10/02/2012
Il primo ministro indiano Manmohan Singh in visira al Memoriale del Mahatma Gandhi a Nuova Delhi (foto Reuters).
Quando il 24 luglio 1991 l'allora ministro delle finanze Manmohan Singh – oggi primo ministro indiano – pronunciò il suo celebre discorso sul bilancio, l'India era sull'orlo del baratro. Sotto la pressione del Fondo Monetario Internazionale, Singh diede inizio a una serie di riforme che traghettarono il sistema economico del subcontinente dal modello socialista a quello capitalista: apertura delle frontiere a mercato e investimenti internazionali, deregulation, privatizzazione, riforma del sistema fiscale e misure per controllare l'inflazione. Il risultato fu uno dei miracoli economici della storia contemporanea. In meno di dieci anni 300 milioni di persone uscirono dalla critica soglia del livello di povertà e, nel 2007, l'India tocco' la vetta del 9% di crescita del Pil, suscitando l'invidia dell'intero pianeta. Il subcontinente indiano si avviava così a diventare, secondo le previsioni, la terza potenza economica del mondo, a fianco della Cina e degli Stati Uniti.
Eppure oggi, a un ventennio da quella storica rivoluzione, l'economia indiana comincia a dare preoccupanti segni di cedimento. Inflazione, rallentamento della crescita, caduta della rupia, diminuzione degli investimenti esteri. Il PIL fermo al 7%, con probabile caduta fino al 4% nei prossimi mesi.
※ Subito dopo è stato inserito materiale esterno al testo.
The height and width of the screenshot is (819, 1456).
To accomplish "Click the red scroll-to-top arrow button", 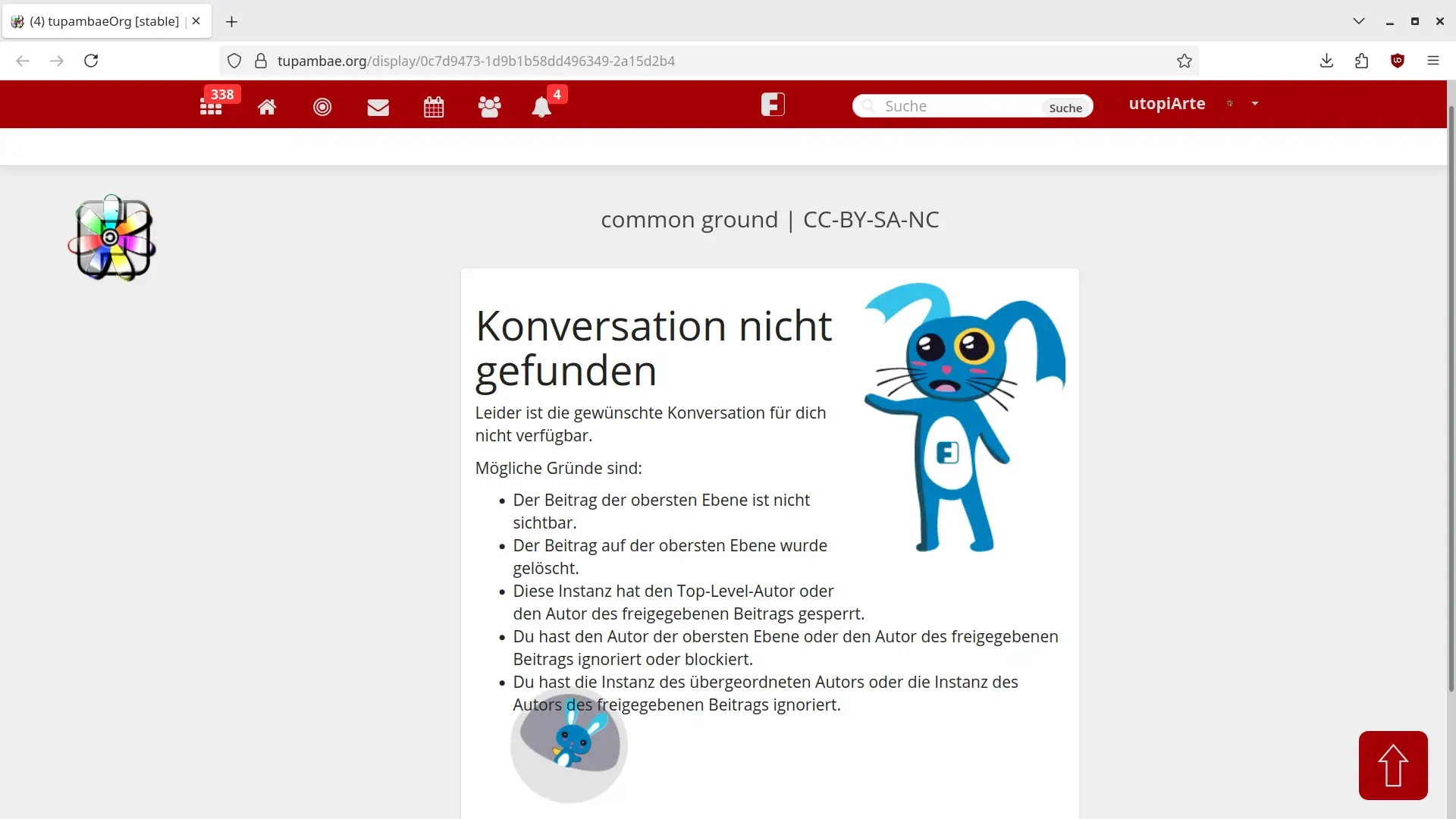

E questo nonostante Manmohan Singh – l'uomo della trasformazione, il grande economista del miracolo indiano – sia alla guida oggi non più delle Finanze, ma dell'intero paese. Cosa è successo? La prima e più grave causa di questo declino si chiama “corruzione”. Non si tratta di semplice mancanza di trasparenza. In India la corruzione è una malattia endemica, un sistema di vita che si stratifica orizzontalmente e verticalmemnte in tutte le direzioni. Sono corrotti i ministri e i mnisteri, le istituzioni, la sanità e il sistema educativo, travolti quotidianamenti da scandali giudiziari. Corrotte sono le imprese e corrotti i mercati, dalle grandi holding al piccolo rivenditore della strada, tutti sono obbligati a pagare qualcun'altro per poter lavorare. Anche la polizia è corrotta, dagli alti vertici fino al poliziotto di quartiere, che pretende una quota dai mendicanti, spesso bambini, per lasciarli elemosinare sui marciapiedi. Così come sono corrotti i giudici e i tribunali, dove assoluzioni e condanne hanno prezzi e condizioni.
proteste contro il premier indiano Singh nei pressi del Tempio d'Oro dei Sikh nella città di Amritsar (foto Ansa).
Non si salvano nemmeno i leader religiosi, i vari santoni trascinatori di folle di fedeli, che gestiscono dai loro “ashram” affari milionari assai poco puliti. Così come il movimento anti-corruzione, guidato dal veterano Hanna Hazare, che l'estate scorsa ha quasi paralizzato il paese con lo sciopero della fame a oltranza: ebbene, sì, sono corrotti anche loro, imputati in scandali e truffe di ogni genere e tipo. La politica neo-liberale che ha salvato il paese dal baratro nel 1991, lo ha poi precipitato nella piu' selvaggia delle corruzioni, un male che poco a poco ha finito per paralizzarlo. Manmohan Singh si trova ora a dover scegliere tra due alternative inconciliabili: salvare l'economia con una serie di drastiche riforme che avrebbero ripercussioni soprattutto sulle potenti e corrotte lobby industriali, o conservare il loro appoggio, indispensabile se vuole vincere le prossime elezioni generali nel 2014. Ma se vuole veramente combattere la corruzione, questa volta Manmohan Singh deve rischiare di trovarsi davvero solo contro tutti. Avrà il coraggio di farlo?